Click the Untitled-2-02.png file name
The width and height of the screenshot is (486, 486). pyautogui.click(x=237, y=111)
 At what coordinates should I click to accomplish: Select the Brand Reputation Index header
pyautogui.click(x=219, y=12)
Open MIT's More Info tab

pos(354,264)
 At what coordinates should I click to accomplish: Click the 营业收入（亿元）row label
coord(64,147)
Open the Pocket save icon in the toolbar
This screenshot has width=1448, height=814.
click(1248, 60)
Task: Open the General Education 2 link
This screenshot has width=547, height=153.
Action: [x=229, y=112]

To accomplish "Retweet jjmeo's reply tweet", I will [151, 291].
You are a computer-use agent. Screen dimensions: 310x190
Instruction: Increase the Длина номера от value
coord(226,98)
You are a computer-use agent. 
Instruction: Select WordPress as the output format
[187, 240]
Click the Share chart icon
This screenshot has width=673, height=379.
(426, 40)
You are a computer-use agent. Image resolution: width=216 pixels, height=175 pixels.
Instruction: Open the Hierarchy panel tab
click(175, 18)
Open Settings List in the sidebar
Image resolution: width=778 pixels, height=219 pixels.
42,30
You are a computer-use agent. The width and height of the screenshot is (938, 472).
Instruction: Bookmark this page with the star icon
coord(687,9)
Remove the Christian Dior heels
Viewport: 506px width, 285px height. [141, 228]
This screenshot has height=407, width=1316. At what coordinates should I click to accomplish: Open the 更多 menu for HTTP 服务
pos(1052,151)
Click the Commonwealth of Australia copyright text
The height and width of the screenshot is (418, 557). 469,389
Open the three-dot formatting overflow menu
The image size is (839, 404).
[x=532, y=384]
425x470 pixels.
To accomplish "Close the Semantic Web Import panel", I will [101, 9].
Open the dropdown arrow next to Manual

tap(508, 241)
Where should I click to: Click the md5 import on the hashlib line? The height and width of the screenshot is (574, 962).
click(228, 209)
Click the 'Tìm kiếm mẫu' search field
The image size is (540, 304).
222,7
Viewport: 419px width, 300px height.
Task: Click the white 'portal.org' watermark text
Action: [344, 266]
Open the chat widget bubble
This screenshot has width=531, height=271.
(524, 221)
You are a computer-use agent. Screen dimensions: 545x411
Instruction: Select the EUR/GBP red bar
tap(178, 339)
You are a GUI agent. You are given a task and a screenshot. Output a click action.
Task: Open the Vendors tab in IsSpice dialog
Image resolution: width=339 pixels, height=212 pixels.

Exercise instructions: Copy out every line of the material above word for word, with nothing changed, added, or left out.

Answer to the exercise:
Click the Untitled-2-02.png file name
The width and height of the screenshot is (486, 486). pyautogui.click(x=237, y=111)
 At what coordinates should I click to accomplish: Select the Brand Reputation Index header
pyautogui.click(x=219, y=12)
Open MIT's More Info tab

pos(354,264)
 At what coordinates should I click to accomplish: Click the 营业收入（亿元）row label
coord(64,147)
Open the Pocket save icon in the toolbar
This screenshot has width=1448, height=814.
click(1248, 60)
Task: Open the General Education 2 link
This screenshot has width=547, height=153.
Action: [x=229, y=112]

To accomplish "Retweet jjmeo's reply tweet", I will [151, 291].
You are a computer-use agent. Screen dimensions: 310x190
Instruction: Increase the Длина номера от value
coord(226,98)
You are a computer-use agent. 
Instruction: Select WordPress as the output format
[187, 240]
Click the Share chart icon
This screenshot has width=673, height=379.
(426, 40)
You are a computer-use agent. Image resolution: width=216 pixels, height=175 pixels.
Instruction: Open the Hierarchy panel tab
click(175, 18)
Open Settings List in the sidebar
Image resolution: width=778 pixels, height=219 pixels.
42,30
You are a computer-use agent. The width and height of the screenshot is (938, 472).
Instruction: Bookmark this page with the star icon
coord(687,9)
Remove the Christian Dior heels
Viewport: 506px width, 285px height. [141, 228]
This screenshot has height=407, width=1316. At what coordinates should I click to accomplish: Open the 更多 menu for HTTP 服务
pos(1052,151)
Click the Commonwealth of Australia copyright text
The height and width of the screenshot is (418, 557). 469,389
Open the three-dot formatting overflow menu
The image size is (839, 404).
[x=532, y=384]
425x470 pixels.
To accomplish "Close the Semantic Web Import panel", I will [101, 9].
Open the dropdown arrow next to Manual

tap(508, 241)
Where should I click to: Click the md5 import on the hashlib line? The height and width of the screenshot is (574, 962).
click(228, 209)
Click the 'Tìm kiếm mẫu' search field
The image size is (540, 304).
222,7
Viewport: 419px width, 300px height.
Task: Click the white 'portal.org' watermark text
Action: [344, 266]
Open the chat widget bubble
This screenshot has width=531, height=271.
(524, 221)
You are a computer-use agent. Screen dimensions: 545x411
Instruction: Select the EUR/GBP red bar
tap(178, 339)
You are a GUI agent. You are given a task and a screenshot. Output a click action.
Task: Open the Vendors tab in IsSpice dialog
Image resolution: width=339 pixels, height=212 pixels.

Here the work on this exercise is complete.